- **Exercise goal**
The answer must be an exact copy of the entries that follow, with all images removed.

+ + +

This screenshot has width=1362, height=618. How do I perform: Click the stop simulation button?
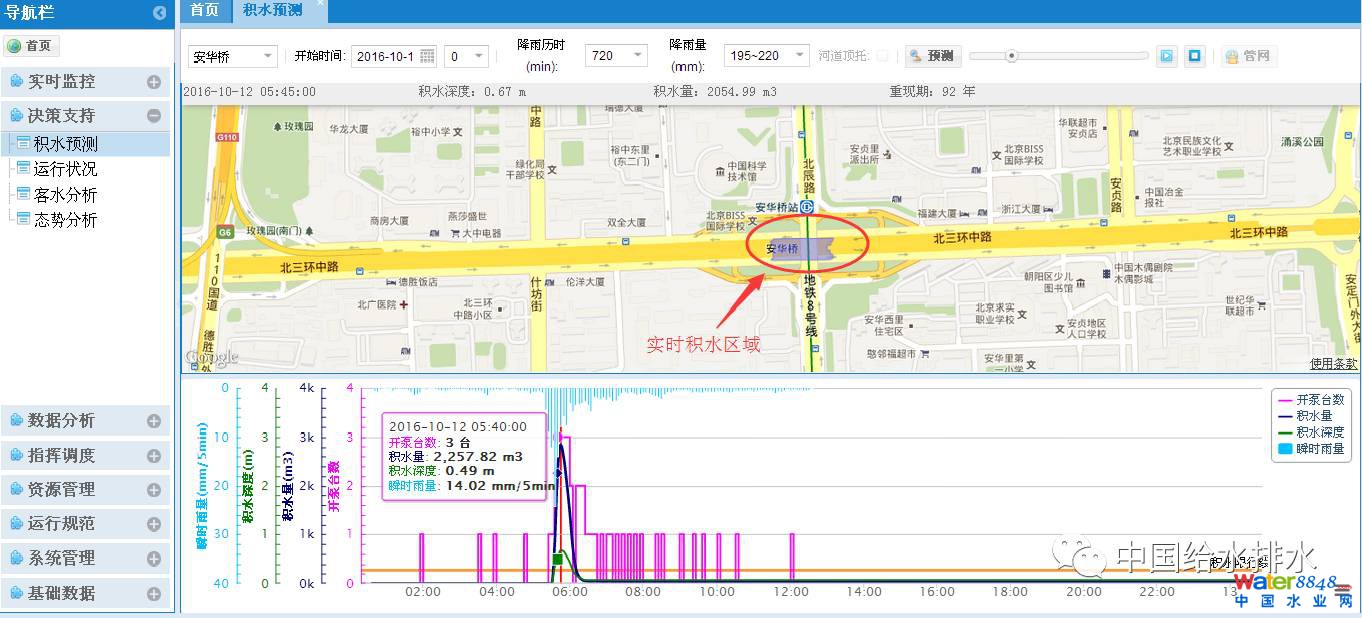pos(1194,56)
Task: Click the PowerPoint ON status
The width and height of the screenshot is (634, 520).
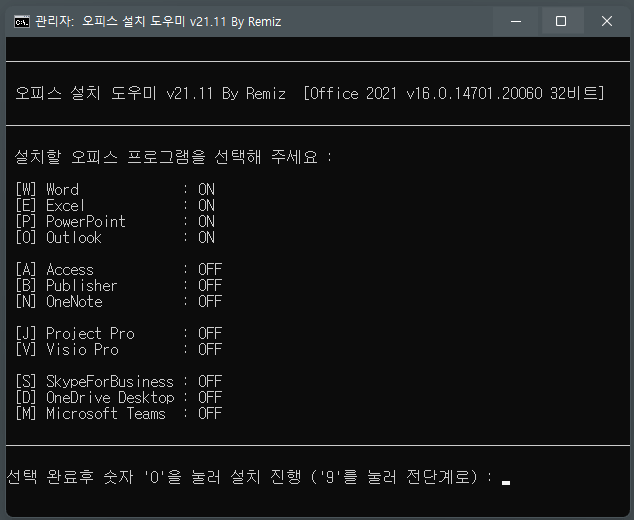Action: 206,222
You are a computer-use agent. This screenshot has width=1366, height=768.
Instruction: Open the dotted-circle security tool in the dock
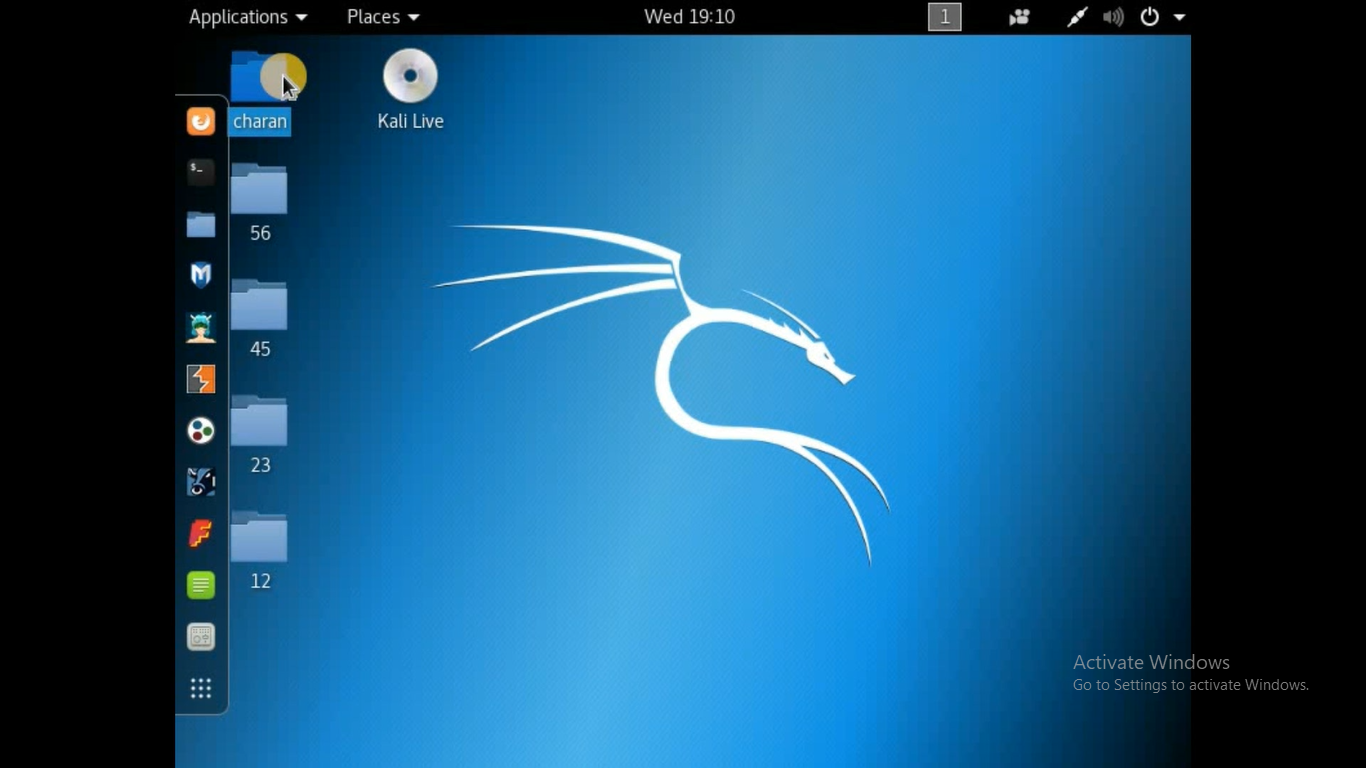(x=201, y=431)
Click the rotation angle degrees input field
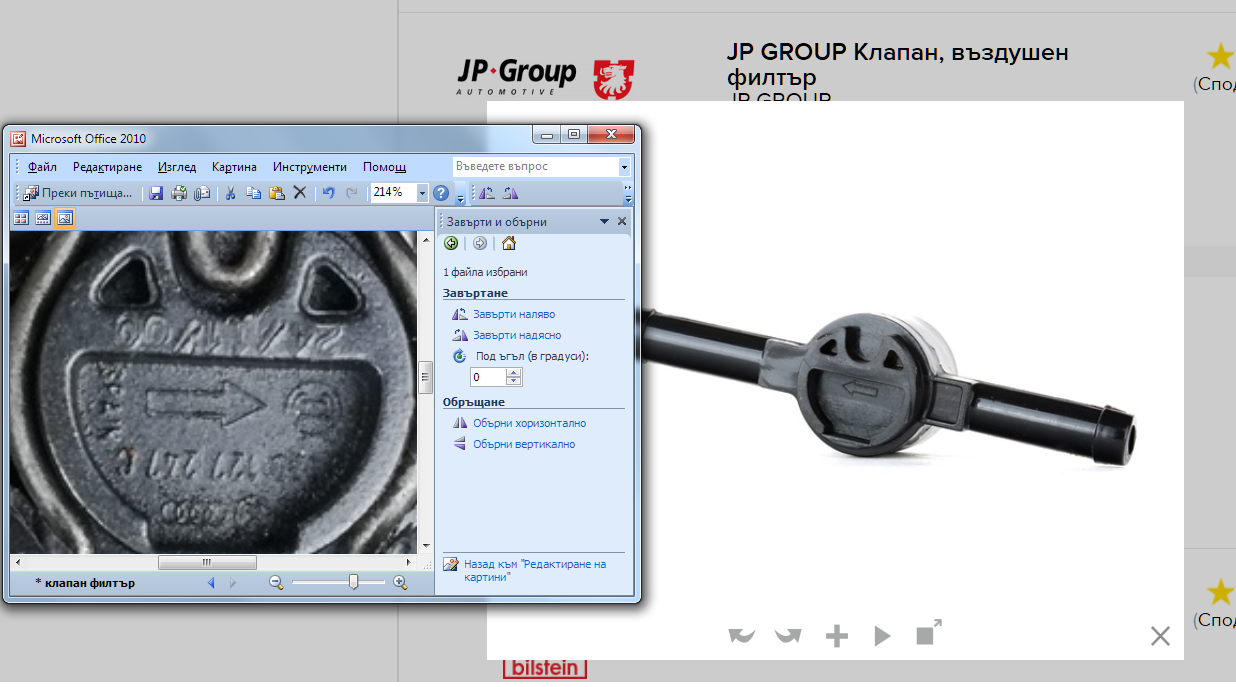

+ + +

- **Answer area**
This screenshot has width=1362, height=618. How do I perform: Click the stop simulation button?
pos(1194,56)
Task: Click the PowerPoint ON status
The width and height of the screenshot is (634, 520).
Action: 206,222
You are a computer-use agent. This screenshot has width=1366, height=768.
Instruction: Open the dotted-circle security tool in the dock
(x=201, y=431)
Click the rotation angle degrees input field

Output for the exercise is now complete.